> [WHAT TO PRODUCE] Rewrite the entries below with "pagination dot" swapped for "carousel indicator", keeping every other part the same.

--- start GIVEN ENTRIES ---

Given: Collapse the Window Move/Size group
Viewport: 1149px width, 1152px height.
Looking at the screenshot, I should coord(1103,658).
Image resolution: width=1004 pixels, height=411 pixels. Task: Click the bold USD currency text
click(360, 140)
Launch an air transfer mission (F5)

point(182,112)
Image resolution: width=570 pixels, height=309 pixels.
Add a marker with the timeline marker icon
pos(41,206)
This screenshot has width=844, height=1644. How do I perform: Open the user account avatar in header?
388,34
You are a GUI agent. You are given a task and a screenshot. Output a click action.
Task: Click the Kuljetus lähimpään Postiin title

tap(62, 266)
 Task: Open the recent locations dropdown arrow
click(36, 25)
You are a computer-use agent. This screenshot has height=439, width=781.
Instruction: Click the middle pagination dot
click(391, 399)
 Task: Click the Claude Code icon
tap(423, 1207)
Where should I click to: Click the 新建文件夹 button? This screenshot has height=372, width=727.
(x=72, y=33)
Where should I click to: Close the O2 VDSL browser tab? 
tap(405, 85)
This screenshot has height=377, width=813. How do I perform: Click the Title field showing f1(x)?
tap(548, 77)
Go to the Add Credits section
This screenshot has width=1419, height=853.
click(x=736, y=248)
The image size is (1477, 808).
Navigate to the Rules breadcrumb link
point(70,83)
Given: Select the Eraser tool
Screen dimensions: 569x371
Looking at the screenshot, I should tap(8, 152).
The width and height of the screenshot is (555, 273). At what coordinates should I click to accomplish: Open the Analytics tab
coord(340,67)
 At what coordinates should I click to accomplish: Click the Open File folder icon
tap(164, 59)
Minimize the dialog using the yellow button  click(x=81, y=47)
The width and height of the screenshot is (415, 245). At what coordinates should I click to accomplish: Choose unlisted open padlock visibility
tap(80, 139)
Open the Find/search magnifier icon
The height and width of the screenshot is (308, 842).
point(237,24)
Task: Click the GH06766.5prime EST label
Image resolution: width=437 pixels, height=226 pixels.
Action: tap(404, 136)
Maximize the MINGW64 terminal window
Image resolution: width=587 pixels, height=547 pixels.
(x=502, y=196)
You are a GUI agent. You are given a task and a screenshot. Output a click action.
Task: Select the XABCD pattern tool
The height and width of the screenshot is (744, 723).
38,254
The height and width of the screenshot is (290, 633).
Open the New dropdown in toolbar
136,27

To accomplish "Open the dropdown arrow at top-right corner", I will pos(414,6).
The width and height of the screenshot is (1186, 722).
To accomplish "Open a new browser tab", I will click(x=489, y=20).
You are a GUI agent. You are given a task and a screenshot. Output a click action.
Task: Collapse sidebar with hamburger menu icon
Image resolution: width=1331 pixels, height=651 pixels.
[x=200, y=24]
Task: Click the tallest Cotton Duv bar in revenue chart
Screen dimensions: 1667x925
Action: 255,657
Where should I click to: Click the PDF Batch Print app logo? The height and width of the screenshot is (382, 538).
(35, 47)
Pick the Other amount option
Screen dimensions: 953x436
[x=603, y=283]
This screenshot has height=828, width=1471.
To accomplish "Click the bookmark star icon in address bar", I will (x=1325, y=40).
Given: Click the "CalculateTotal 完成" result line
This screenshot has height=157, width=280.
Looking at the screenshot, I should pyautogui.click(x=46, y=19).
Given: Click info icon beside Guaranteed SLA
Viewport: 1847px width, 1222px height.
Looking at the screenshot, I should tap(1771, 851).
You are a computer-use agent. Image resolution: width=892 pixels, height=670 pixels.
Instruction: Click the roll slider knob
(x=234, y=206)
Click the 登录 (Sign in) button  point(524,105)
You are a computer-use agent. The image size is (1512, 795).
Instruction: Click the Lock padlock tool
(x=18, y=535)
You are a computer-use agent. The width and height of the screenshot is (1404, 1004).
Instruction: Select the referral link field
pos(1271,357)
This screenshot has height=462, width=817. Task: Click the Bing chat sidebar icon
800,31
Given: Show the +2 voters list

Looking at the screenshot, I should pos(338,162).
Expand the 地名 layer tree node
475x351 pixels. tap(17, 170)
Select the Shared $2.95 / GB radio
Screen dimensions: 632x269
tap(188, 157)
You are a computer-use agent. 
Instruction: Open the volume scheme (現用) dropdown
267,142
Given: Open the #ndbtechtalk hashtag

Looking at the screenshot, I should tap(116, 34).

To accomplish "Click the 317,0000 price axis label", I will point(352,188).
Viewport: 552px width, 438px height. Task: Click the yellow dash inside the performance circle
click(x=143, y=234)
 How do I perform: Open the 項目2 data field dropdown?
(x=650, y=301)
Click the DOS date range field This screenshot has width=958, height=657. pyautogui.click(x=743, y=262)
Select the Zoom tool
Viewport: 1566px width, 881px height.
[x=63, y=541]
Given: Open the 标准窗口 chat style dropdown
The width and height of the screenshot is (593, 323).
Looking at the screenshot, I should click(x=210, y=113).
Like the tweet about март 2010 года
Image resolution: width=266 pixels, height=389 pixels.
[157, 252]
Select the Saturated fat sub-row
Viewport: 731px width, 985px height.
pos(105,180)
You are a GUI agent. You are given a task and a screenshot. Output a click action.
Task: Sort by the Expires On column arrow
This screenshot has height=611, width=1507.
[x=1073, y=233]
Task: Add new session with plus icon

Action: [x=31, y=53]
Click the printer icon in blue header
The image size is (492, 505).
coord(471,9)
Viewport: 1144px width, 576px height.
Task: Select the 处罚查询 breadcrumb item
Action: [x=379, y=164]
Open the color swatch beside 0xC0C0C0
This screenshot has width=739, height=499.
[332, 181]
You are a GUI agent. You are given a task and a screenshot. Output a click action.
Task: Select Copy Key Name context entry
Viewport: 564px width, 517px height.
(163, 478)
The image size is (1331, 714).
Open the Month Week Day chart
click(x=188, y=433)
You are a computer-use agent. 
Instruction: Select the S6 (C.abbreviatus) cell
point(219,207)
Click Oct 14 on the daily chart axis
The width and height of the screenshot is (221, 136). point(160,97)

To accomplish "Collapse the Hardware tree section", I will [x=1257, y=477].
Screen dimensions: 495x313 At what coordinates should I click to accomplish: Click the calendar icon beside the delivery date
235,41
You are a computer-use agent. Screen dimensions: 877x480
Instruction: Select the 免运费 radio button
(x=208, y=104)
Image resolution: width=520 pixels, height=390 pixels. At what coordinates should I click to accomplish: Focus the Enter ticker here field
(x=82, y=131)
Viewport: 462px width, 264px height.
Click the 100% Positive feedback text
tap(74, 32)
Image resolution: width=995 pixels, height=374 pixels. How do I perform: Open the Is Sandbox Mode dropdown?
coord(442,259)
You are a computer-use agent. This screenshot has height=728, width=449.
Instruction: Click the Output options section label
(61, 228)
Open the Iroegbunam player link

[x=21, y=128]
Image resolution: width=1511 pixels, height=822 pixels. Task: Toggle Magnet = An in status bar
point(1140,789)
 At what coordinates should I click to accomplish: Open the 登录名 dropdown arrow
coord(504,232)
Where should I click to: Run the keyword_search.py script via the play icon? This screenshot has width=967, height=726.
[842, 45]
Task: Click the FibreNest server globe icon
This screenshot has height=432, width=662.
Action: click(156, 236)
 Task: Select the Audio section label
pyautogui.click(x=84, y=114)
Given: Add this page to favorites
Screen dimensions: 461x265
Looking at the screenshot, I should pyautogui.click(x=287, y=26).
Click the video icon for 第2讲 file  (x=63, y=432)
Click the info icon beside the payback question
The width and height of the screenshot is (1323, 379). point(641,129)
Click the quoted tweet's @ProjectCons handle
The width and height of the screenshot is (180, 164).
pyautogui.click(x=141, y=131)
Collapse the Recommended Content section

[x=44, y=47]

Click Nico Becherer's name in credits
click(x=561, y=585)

--- end GIVEN ENTRIES ---

> [SOLUTION FOR THIS EXERCISE]
Given: Collapse the Window Move/Size group
Viewport: 1149px width, 1152px height.
Looking at the screenshot, I should coord(1103,658).
Image resolution: width=1004 pixels, height=411 pixels. Task: Click the bold USD currency text
click(360, 140)
Launch an air transfer mission (F5)

point(182,112)
Image resolution: width=570 pixels, height=309 pixels.
Add a marker with the timeline marker icon
pos(41,206)
This screenshot has width=844, height=1644. How do I perform: Open the user account avatar in header?
388,34
You are a GUI agent. You are given a task and a screenshot. Output a click action.
Task: Click the Kuljetus lähimpään Postiin title

tap(62, 266)
 Task: Open the recent locations dropdown arrow
click(36, 25)
You are a computer-use agent. This screenshot has height=439, width=781.
Instruction: Click the middle carousel indicator
click(391, 399)
 Task: Click the Claude Code icon
tap(423, 1207)
Where should I click to: Click the 新建文件夹 button? This screenshot has height=372, width=727.
(x=72, y=33)
Where should I click to: Close the O2 VDSL browser tab? 
tap(405, 85)
This screenshot has height=377, width=813. How do I perform: Click the Title field showing f1(x)?
tap(548, 77)
Go to the Add Credits section
This screenshot has width=1419, height=853.
click(x=736, y=248)
The image size is (1477, 808).
Navigate to the Rules breadcrumb link
point(70,83)
Given: Select the Eraser tool
Screen dimensions: 569x371
Looking at the screenshot, I should tap(8, 152).
The width and height of the screenshot is (555, 273). At what coordinates should I click to accomplish: Open the Analytics tab
coord(340,67)
 At what coordinates should I click to accomplish: Click the Open File folder icon
tap(164, 59)
Minimize the dialog using the yellow button  click(x=81, y=47)
The width and height of the screenshot is (415, 245). At what coordinates should I click to accomplish: Choose unlisted open padlock visibility
tap(80, 139)
Open the Find/search magnifier icon
The height and width of the screenshot is (308, 842).
point(237,24)
Task: Click the GH06766.5prime EST label
Image resolution: width=437 pixels, height=226 pixels.
Action: tap(404, 136)
Maximize the MINGW64 terminal window
Image resolution: width=587 pixels, height=547 pixels.
(x=502, y=196)
You are a GUI agent. You are given a task and a screenshot. Output a click action.
Task: Select the XABCD pattern tool
The height and width of the screenshot is (744, 723).
38,254
The height and width of the screenshot is (290, 633).
Open the New dropdown in toolbar
136,27

To accomplish "Open the dropdown arrow at top-right corner", I will pos(414,6).
The width and height of the screenshot is (1186, 722).
To accomplish "Open a new browser tab", I will click(x=489, y=20).
You are a GUI agent. You are given a task and a screenshot. Output a click action.
Task: Collapse sidebar with hamburger menu icon
Image resolution: width=1331 pixels, height=651 pixels.
[x=200, y=24]
Task: Click the tallest Cotton Duv bar in revenue chart
Screen dimensions: 1667x925
Action: 255,657
Where should I click to: Click the PDF Batch Print app logo? The height and width of the screenshot is (382, 538).
(35, 47)
Pick the Other amount option
Screen dimensions: 953x436
[x=603, y=283]
This screenshot has height=828, width=1471.
To accomplish "Click the bookmark star icon in address bar", I will (x=1325, y=40).
Given: Click the "CalculateTotal 完成" result line
This screenshot has height=157, width=280.
Looking at the screenshot, I should pyautogui.click(x=46, y=19).
Given: Click info icon beside Guaranteed SLA
Viewport: 1847px width, 1222px height.
Looking at the screenshot, I should tap(1771, 851).
You are a computer-use agent. Image resolution: width=892 pixels, height=670 pixels.
Instruction: Click the roll slider knob
(x=234, y=206)
Click the 登录 (Sign in) button  point(524,105)
You are a computer-use agent. The image size is (1512, 795).
Instruction: Click the Lock padlock tool
(x=18, y=535)
You are a computer-use agent. The width and height of the screenshot is (1404, 1004).
Instruction: Select the referral link field
pos(1271,357)
This screenshot has height=462, width=817. Task: Click the Bing chat sidebar icon
800,31
Given: Show the +2 voters list

Looking at the screenshot, I should pos(338,162).
Expand the 地名 layer tree node
475x351 pixels. tap(17, 170)
Select the Shared $2.95 / GB radio
Screen dimensions: 632x269
tap(188, 157)
You are a computer-use agent. 
Instruction: Open the volume scheme (現用) dropdown
267,142
Given: Open the #ndbtechtalk hashtag

Looking at the screenshot, I should tap(116, 34).

To accomplish "Click the 317,0000 price axis label", I will point(352,188).
Viewport: 552px width, 438px height. Task: Click the yellow dash inside the performance circle
click(x=143, y=234)
 How do I perform: Open the 項目2 data field dropdown?
(x=650, y=301)
Click the DOS date range field This screenshot has width=958, height=657. pyautogui.click(x=743, y=262)
Select the Zoom tool
Viewport: 1566px width, 881px height.
[x=63, y=541]
Given: Open the 标准窗口 chat style dropdown
The width and height of the screenshot is (593, 323).
Looking at the screenshot, I should click(x=210, y=113).
Like the tweet about март 2010 года
Image resolution: width=266 pixels, height=389 pixels.
[157, 252]
Select the Saturated fat sub-row
Viewport: 731px width, 985px height.
pos(105,180)
You are a GUI agent. You are given a task and a screenshot. Output a click action.
Task: Sort by the Expires On column arrow
This screenshot has height=611, width=1507.
[x=1073, y=233]
Task: Add new session with plus icon

Action: [x=31, y=53]
Click the printer icon in blue header
The image size is (492, 505).
coord(471,9)
Viewport: 1144px width, 576px height.
Task: Select the 处罚查询 breadcrumb item
Action: [x=379, y=164]
Open the color swatch beside 0xC0C0C0
This screenshot has width=739, height=499.
[332, 181]
You are a GUI agent. You are given a task and a screenshot. Output a click action.
Task: Select Copy Key Name context entry
Viewport: 564px width, 517px height.
(163, 478)
The image size is (1331, 714).
Open the Month Week Day chart
click(x=188, y=433)
You are a computer-use agent. 
Instruction: Select the S6 (C.abbreviatus) cell
point(219,207)
Click Oct 14 on the daily chart axis
The width and height of the screenshot is (221, 136). point(160,97)

To accomplish "Collapse the Hardware tree section", I will [x=1257, y=477].
Screen dimensions: 495x313 At what coordinates should I click to accomplish: Click the calendar icon beside the delivery date
235,41
You are a computer-use agent. Screen dimensions: 877x480
Instruction: Select the 免运费 radio button
(x=208, y=104)
Image resolution: width=520 pixels, height=390 pixels. At what coordinates should I click to accomplish: Focus the Enter ticker here field
(x=82, y=131)
Viewport: 462px width, 264px height.
Click the 100% Positive feedback text
tap(74, 32)
Image resolution: width=995 pixels, height=374 pixels. How do I perform: Open the Is Sandbox Mode dropdown?
coord(442,259)
You are a computer-use agent. This screenshot has height=728, width=449.
Instruction: Click the Output options section label
(61, 228)
Open the Iroegbunam player link

[x=21, y=128]
Image resolution: width=1511 pixels, height=822 pixels. Task: Toggle Magnet = An in status bar
point(1140,789)
 At what coordinates should I click to accomplish: Open the 登录名 dropdown arrow
coord(504,232)
Where should I click to: Run the keyword_search.py script via the play icon? This screenshot has width=967, height=726.
[842, 45]
Task: Click the FibreNest server globe icon
This screenshot has height=432, width=662.
Action: click(156, 236)
 Task: Select the Audio section label
pyautogui.click(x=84, y=114)
Given: Add this page to favorites
Screen dimensions: 461x265
Looking at the screenshot, I should pyautogui.click(x=287, y=26).
Click the video icon for 第2讲 file  (x=63, y=432)
Click the info icon beside the payback question
The width and height of the screenshot is (1323, 379). point(641,129)
Click the quoted tweet's @ProjectCons handle
The width and height of the screenshot is (180, 164).
pyautogui.click(x=141, y=131)
Collapse the Recommended Content section

[x=44, y=47]

Click Nico Becherer's name in credits
click(x=561, y=585)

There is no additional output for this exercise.